日本大百科全書(ニッポニカ) 「季節学」の意味・わかりやすい解説
季節学
きせつがく
phenology
生物の季節現象を調べる学問。中国では「物候学」という。影響を与える季節の側に研究の主体のある場合は気候学の一部、影響を受ける側に研究の主体のある場合は生態学の一分野に属するが、一般にはこの両面について研究されているので境界領域にある科学といえる。季節学は自然誌的な季節現象の記載から始まり、実用的には農事暦の形に要約され、生物のさまざまな季節現象を農作業の目安にするようなことが、たとえば「コブシの花が咲いたら豆を播(ま)け」というようなことが行われてきた。
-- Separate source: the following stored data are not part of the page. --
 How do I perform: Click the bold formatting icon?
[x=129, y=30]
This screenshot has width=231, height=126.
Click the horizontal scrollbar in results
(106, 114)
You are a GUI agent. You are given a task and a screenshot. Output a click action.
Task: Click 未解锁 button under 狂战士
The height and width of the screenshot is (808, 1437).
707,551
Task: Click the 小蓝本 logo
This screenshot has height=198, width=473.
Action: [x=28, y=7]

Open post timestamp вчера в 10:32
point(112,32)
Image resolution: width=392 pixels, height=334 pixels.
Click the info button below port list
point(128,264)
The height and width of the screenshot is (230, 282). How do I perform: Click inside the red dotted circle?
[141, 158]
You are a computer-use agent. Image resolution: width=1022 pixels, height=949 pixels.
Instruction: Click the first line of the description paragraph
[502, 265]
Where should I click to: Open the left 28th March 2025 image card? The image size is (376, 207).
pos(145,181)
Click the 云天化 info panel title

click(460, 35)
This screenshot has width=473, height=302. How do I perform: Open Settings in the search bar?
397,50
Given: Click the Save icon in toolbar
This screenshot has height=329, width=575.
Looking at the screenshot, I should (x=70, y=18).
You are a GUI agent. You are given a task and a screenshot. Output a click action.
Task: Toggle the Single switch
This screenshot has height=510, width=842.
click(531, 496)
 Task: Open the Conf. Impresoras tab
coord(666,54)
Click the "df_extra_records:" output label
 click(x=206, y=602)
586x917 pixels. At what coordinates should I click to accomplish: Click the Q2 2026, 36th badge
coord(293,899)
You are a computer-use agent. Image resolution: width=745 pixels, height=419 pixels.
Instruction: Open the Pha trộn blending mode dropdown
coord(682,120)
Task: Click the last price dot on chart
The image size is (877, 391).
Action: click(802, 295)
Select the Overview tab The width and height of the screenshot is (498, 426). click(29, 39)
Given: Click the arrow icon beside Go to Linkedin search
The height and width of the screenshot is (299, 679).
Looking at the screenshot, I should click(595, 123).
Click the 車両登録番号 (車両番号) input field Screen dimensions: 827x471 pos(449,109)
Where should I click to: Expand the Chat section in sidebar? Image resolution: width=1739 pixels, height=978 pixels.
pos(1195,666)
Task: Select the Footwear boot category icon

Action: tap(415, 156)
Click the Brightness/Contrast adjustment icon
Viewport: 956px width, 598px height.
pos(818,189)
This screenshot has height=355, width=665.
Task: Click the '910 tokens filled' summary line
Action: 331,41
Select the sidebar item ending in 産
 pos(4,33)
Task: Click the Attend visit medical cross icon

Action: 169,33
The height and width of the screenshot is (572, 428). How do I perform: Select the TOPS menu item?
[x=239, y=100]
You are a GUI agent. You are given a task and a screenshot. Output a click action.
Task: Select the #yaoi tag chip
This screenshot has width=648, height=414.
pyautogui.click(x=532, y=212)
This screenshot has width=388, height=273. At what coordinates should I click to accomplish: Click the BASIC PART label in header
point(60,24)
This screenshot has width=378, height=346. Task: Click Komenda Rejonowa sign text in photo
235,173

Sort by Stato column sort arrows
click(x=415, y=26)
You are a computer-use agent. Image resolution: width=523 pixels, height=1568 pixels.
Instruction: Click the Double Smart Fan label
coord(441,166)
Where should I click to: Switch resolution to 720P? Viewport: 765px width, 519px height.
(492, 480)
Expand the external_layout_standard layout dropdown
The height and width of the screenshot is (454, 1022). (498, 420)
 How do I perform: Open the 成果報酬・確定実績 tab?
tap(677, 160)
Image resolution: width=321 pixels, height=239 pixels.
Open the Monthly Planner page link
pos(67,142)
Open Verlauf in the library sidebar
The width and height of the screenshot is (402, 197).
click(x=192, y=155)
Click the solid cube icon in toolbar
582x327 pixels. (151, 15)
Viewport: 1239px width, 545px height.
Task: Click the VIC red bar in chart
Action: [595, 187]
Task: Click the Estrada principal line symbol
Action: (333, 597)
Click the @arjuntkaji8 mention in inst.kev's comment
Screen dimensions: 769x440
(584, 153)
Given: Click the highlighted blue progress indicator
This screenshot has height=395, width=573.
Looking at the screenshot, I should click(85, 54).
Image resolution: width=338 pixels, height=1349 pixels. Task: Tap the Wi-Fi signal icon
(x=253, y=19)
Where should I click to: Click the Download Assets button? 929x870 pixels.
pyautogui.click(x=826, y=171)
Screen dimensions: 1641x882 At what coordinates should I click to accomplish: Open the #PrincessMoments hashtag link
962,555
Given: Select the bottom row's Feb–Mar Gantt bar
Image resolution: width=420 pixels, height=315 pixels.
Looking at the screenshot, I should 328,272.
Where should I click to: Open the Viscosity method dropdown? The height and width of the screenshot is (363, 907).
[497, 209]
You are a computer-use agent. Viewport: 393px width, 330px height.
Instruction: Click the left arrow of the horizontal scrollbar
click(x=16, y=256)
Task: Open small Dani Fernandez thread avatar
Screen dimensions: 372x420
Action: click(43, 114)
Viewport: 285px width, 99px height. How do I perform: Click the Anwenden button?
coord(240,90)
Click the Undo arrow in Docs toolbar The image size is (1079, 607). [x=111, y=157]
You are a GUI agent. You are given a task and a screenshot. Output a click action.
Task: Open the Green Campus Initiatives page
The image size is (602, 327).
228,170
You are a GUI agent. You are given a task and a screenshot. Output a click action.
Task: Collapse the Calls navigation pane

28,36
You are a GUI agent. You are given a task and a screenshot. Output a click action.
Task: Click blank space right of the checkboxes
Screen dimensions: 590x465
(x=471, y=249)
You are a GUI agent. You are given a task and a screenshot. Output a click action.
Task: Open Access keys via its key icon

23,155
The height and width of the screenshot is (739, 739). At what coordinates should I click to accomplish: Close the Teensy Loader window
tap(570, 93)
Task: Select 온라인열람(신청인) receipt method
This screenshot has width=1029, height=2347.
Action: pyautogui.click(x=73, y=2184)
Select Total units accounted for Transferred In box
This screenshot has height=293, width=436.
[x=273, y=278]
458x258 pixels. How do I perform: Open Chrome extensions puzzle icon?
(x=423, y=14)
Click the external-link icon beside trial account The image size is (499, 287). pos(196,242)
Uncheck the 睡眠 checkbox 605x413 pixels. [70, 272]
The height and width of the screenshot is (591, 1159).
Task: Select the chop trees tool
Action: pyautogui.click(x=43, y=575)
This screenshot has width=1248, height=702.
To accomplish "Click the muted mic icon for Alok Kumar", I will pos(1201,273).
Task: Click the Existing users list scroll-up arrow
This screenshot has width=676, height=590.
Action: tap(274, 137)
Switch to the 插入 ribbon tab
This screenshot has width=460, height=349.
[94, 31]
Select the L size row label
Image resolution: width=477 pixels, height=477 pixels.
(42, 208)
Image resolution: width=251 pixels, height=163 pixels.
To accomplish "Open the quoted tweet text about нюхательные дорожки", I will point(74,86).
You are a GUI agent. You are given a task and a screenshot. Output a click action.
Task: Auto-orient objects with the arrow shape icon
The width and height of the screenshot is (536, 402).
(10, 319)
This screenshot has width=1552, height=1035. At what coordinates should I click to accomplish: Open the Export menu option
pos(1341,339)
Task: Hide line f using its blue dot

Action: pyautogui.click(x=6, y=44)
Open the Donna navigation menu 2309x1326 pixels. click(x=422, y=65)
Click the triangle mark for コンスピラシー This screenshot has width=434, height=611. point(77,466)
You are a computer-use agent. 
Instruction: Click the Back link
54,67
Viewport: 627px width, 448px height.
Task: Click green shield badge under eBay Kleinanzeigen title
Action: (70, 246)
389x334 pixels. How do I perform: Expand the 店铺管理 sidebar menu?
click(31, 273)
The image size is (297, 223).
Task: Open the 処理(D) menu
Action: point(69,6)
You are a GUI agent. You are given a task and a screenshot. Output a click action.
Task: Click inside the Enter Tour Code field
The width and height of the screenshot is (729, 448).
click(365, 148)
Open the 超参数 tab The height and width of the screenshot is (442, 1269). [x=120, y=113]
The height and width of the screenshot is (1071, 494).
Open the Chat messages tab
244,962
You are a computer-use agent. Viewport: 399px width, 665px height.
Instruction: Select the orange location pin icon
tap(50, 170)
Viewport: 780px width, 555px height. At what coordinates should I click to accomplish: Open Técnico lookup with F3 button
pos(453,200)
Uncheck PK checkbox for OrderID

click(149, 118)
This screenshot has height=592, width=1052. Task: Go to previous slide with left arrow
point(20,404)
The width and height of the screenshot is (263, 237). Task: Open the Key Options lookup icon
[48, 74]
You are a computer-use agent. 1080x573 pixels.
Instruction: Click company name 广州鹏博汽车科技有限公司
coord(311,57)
測器を用いた科学的気象観測が始められてから以後も、開花期日、渡り鳥の渡来期日などが記録されてきたが、長年にわたるこれらの記録は平均され、「生物暦」のようなものもつくられた。 には一例として山陰における野鳥暦を示したが、記録の対象としては、植物の開花、落葉、動物としては昆虫、哺乳(ほにゅう)類の行動、魚の旬(しゅん)など、また人間の生活に関係していえば更衣(こうい)のシーズンなど、さまざまな季節現象が考えられるのであり、これらがどんな仕組みで季節変化をおこしているかが調べられているのである。近ごろ、都市生活や野菜のハウス栽培などにおいては季節に従わない人為的影響(たとえば1週間のリズム)が著しいため、季節の影響だけを独立に取り出すことがたいへんむずかしくなっている。